**CONSIGNE**: Extrayez, sans rien modifier, le passage du texte sur la crise de la dette de la zone euro compris entre « A titre de comparaison, même » et « toute la différence. », ces deux bornes incluses.

**EXTRAIT DE RÉFÉRENCE**:

Sans doute, les marchés sont-ils sous influence1 et sous-estiment-ils l’engagement politique pour l’euro, voire le coût de son abandon. Il reste qu’ils s’intéressent non pas à la zone dans son ensemble mais aux pays membres.

La crise de la dette souveraine de la zone euro a montré les conséquences de l’un des défauts patents de l’UEM : la conjonction d’une politique monétaire commune avec des politiques budgétaires décentralisées et non coordonnées (absence de fédéralisme budgétaire). Cela explique que l’on ait pu souligner, à l’époque de la préparation de l’euro, la nécessité préalable d’une plus grande intégration politique (sauf, pour reprendre une image connue « à commencer à bâtir une maison par le toit », on aura reconnu la thèse allemande de l’euro comme couronnement de la construction européenne). On aurait pu espérer que, une fois l’euro lancé, les éléments d’une zone monétaire optimale se mettraient en place, cela n’a pas été le cas. La baisse des taux, consécutive au transfert de crédibilité de la Bundesbank à la BCE, a, au contraire, stimulé l’endettement, soit privé (Espagne, Irlande), soit public (Grèce), la hausse de la dette ne s’accompagnant pas de celle des charges. Le caractère disciplinant de la monnaie unique s’est révélé illusoire, tout comme l’incitation attendue à la mise en œuvre de réformes structurelles.

A titre de comparaison, même si un Etat américain approche du défaut dans un contexte où le bail out n’est pas assuré2, nul n’envisage sa sortie. Imagine-t-on la Californie, par exemple, abandonner le dollar pour retrouver une autonomie monétaire et bénéficier d’une baisse de sa nouvelle devise pour stimuler ses exportations et sa croissance ? Les Etats-Unis forment une véritable union monétaire, c’est là toute la différence.

Le Pacte de stabilité aurait pu pallier en partie ces difficultés s’il avait été utilisé intelligemment, en conduisant les pays membres à constituer des matelas de sécurité en période de bonne conjoncture, à l’image des « rainy day funds ». On sait ce qu’il en a été, le Pacte n’a pas été respecté. Il était, par ailleurs, incomplet, les situations budgétaires de l’Irlande ou encore de l’Espagne étaient excellentes avant l’éclatement des bulles immobilières, celles-ci s’accompagnaient d’une activité soutenue et, par voie de conséquence, de recettes budgétaires confortables. Or, l’éclatement des bulles nourries par un excès de dette privée débouche traditionnellement sur une dégradation des finances publiques : au gonflement de la dette privée succède celui de la dette publique3. Tout cela a été ignoré tant par les agences de rating que par les marchés, comme en témoigne la quasi-absence de spreads sur les obligations souveraines jusqu’à la crise.

**DONNÉES FOURNIES**:

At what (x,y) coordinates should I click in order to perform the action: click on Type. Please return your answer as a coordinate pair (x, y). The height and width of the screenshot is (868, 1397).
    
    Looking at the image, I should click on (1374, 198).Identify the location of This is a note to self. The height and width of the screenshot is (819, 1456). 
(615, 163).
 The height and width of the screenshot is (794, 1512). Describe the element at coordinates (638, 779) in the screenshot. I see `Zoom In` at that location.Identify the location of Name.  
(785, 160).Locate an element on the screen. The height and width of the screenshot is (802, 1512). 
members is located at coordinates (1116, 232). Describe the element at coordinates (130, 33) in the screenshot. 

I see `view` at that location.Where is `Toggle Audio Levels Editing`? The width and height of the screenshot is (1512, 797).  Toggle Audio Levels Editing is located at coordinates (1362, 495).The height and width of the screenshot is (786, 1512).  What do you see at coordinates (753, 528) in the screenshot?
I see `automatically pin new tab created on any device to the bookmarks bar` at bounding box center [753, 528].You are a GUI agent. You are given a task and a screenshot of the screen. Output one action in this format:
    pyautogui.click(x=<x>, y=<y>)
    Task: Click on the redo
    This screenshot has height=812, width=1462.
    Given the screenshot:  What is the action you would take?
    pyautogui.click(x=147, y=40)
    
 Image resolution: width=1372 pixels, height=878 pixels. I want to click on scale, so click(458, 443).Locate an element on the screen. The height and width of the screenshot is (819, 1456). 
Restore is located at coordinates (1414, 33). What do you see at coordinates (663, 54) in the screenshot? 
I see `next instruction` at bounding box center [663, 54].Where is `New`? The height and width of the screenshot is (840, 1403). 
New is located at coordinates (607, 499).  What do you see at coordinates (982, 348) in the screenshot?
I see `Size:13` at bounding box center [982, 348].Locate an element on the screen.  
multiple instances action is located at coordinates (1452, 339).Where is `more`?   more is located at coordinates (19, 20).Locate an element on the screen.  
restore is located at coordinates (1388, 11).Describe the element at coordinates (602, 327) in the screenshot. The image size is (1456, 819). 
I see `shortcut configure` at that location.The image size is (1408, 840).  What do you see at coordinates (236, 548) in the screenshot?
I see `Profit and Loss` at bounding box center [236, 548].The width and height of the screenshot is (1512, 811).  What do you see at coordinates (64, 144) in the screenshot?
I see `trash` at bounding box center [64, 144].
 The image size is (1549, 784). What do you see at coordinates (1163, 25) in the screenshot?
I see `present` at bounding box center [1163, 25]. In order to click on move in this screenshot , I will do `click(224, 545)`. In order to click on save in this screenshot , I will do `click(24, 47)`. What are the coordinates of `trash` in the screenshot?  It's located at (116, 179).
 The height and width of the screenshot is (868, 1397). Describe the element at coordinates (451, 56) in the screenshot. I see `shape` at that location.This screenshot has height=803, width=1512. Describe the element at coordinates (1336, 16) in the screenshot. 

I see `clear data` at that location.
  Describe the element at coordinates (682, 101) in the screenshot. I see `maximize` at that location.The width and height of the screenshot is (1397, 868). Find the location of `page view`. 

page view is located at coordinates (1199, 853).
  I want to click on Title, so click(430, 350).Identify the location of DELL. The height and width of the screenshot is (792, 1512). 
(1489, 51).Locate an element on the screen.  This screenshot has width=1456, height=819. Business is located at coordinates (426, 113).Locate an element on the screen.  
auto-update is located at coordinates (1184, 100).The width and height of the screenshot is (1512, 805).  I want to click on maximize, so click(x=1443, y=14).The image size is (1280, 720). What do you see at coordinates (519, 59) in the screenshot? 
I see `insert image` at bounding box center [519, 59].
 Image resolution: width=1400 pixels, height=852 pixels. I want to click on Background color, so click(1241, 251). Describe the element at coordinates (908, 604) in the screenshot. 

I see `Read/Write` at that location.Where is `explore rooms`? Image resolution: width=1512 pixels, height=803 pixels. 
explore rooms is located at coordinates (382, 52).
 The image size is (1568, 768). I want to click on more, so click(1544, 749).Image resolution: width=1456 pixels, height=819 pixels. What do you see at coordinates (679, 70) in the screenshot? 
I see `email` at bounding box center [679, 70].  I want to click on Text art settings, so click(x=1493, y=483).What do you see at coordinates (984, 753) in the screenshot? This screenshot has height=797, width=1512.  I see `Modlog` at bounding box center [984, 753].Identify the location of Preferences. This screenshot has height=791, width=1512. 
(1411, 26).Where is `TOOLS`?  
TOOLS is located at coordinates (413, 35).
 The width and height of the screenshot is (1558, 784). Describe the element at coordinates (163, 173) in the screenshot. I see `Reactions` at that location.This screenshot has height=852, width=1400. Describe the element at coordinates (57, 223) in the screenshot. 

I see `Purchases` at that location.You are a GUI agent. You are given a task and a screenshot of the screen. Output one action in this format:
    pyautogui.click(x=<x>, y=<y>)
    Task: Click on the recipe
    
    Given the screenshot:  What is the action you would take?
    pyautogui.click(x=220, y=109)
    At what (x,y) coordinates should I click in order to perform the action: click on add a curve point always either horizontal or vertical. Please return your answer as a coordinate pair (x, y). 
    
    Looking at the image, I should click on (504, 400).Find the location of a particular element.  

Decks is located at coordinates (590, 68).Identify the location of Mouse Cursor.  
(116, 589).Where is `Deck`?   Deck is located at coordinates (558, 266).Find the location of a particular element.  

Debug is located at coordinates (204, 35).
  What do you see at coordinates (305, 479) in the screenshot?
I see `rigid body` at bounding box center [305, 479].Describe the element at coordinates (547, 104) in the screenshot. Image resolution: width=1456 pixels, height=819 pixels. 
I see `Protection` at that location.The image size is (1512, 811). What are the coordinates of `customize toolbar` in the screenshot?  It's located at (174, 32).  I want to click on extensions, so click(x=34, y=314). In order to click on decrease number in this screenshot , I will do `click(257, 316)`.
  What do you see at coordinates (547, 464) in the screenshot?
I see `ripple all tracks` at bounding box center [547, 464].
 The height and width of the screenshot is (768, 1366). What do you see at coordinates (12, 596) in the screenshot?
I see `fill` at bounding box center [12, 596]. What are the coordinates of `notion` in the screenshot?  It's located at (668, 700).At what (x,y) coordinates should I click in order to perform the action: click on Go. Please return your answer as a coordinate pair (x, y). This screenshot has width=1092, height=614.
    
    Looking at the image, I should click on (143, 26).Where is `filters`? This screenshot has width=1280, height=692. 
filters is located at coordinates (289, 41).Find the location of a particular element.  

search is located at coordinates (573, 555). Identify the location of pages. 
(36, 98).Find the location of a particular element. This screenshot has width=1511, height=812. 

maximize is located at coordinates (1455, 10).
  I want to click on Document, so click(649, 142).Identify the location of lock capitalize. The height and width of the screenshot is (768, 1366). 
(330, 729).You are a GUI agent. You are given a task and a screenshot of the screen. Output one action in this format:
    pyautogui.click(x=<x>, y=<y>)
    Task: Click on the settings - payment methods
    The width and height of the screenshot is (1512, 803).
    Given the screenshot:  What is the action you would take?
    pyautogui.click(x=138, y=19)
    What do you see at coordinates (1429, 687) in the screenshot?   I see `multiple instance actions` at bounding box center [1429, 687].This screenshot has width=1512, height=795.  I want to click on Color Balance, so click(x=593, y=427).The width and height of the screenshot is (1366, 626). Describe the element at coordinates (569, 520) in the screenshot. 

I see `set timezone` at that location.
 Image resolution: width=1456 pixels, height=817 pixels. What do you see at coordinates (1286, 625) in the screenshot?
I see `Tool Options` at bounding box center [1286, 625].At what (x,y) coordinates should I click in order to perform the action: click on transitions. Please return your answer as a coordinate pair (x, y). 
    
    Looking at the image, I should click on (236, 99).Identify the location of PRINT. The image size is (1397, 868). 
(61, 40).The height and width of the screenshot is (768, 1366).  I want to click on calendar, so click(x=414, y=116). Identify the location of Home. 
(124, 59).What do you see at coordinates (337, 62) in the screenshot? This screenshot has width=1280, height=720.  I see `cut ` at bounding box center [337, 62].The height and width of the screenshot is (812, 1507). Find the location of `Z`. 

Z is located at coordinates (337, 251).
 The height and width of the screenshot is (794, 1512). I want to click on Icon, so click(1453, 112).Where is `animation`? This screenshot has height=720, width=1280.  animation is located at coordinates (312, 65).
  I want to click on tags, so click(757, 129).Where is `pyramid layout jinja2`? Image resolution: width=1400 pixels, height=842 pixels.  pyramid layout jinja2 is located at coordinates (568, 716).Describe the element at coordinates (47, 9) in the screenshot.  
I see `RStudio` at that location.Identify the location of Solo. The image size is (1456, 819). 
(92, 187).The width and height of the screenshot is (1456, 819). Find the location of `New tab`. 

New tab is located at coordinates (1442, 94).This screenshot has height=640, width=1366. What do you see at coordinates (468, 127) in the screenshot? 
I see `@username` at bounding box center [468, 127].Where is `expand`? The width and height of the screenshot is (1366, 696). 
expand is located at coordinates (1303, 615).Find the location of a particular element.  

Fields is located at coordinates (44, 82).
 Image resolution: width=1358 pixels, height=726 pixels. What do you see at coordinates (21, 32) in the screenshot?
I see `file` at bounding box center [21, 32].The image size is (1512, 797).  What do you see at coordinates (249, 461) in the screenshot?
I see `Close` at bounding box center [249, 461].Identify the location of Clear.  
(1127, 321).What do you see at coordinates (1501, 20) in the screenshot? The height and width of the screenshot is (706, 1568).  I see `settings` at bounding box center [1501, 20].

**EXERCICE TERMINÉ**:
A titre de comparaison, même si un Etat américain approche du défaut dans un contexte où le bail out n’est pas assuré2, nul n’envisage sa sortie. Imagine-t-on la Californie, par exemple, abandonner le dollar pour retrouver une autonomie monétaire et bénéficier d’une baisse de sa nouvelle devise pour stimuler ses exportations et sa croissance ? Les Etats-Unis forment une véritable union monétaire, c’est là toute la différence.